When a woman cries her man’s face either goes blank or shows panic.

“From childhood on, males learn that acting cool and hiding their fears are the unwritten laws of masculinity,” writes Louann Brizendine, MD, in her book The Male Brain. By age 13 or so, as his testosterone levels surge, looking cool becomes extra important, even essential, because then he looks confident. Boys practice keeping their emotions hidden from an early age and have trained their face muscles into a mask to hide fear from other males.

Face muscles are controlled by the brain’s emotional circuits. Researchers used electrodes on smile muscles and on scowl muscles of men and women and recorded electrical activity as volunteers looked at photos chosen for emotional content.

The scientists were surprised to discover the men, after seeing an emotional face for just one fifth of a second, so briefly that it was still unconscious, were more emotionally reactive than the women.

But then, at 2.5 seconds, well into the range of conscious processing, the men’s facial muscles became less emotionally responsive that the women’s.

The women’s facial muscles became more emotionally responsive after 2.5 seconds.
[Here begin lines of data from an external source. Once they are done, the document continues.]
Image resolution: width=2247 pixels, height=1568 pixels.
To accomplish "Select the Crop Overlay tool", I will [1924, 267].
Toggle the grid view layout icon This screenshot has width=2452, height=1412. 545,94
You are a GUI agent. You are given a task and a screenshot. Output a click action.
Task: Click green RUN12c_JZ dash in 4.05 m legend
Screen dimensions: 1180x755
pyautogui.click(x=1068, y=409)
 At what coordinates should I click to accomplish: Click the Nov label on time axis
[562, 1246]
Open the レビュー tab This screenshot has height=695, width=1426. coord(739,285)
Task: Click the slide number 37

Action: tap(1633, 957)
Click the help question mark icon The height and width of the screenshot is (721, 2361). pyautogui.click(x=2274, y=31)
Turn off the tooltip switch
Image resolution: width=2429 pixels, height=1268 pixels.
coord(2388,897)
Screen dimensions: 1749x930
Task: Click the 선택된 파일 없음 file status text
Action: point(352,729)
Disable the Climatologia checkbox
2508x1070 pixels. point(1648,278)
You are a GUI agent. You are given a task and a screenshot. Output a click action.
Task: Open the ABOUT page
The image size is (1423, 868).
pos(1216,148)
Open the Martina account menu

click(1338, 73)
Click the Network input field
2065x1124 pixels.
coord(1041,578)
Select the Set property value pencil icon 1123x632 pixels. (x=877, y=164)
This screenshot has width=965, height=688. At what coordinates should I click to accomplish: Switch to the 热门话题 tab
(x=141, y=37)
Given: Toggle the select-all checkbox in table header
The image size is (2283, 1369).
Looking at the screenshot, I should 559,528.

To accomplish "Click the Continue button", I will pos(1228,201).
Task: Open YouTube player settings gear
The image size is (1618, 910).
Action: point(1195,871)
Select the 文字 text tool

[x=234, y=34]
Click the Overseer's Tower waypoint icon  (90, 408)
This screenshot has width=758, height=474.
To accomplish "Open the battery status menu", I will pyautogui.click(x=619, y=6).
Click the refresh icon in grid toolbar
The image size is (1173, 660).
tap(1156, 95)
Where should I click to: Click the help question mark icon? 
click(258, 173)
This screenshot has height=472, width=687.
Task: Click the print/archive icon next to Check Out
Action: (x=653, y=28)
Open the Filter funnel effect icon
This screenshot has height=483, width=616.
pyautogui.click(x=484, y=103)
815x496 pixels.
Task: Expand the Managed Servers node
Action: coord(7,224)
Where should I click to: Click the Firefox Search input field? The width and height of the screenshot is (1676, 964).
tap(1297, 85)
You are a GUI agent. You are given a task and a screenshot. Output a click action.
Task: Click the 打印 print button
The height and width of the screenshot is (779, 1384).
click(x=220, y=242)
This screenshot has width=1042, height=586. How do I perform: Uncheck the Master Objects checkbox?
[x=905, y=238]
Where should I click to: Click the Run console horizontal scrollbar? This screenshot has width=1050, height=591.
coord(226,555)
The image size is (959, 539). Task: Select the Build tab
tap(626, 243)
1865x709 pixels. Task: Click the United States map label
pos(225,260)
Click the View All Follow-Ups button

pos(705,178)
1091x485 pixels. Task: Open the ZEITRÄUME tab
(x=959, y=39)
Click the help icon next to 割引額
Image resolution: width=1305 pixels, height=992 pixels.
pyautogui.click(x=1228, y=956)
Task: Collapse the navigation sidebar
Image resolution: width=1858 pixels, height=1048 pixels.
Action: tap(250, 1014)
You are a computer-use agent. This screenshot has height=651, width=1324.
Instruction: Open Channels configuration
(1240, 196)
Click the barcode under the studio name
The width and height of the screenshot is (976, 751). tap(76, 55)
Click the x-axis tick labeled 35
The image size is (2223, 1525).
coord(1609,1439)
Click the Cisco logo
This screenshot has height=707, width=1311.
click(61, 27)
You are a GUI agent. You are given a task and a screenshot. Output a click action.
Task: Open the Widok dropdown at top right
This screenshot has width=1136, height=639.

So what does this tell us? Well, scientists are suggesting that we have been in training since childhood. Men have trained themselves to automatically turn off or disguise facial emotions from boyhood to be acceptable among men. Females, whose Mirror Neuron System stays on longer, express empathy and mirror back the emotions through smiles or frowns and even exaggerate the facial expression, and are more interactive in the empathy stage.

So a blank face may be preferable or even an essential trained reflex for men amongst men, but in personal relationships with women it is easily misinterpreted as lack of interest or caring.

So going out of empathy mode into fix-it mode fast is normal and feels natural for men while building and maintaining empathy over a longer time before going into fix-it mode is normal and feels caring and natural for women.

This is estrogen and testosterone in action. When will we accept that yin is meant to be yin and yang is meant to be yang. They are not interchangeable. The opposites polarities, negative and positive, are essential to move energy in cells in the body for life to exist.
Why would we expect males and females to express emotions in the same way? That expectation is a mystery to me. How about you? What do you think?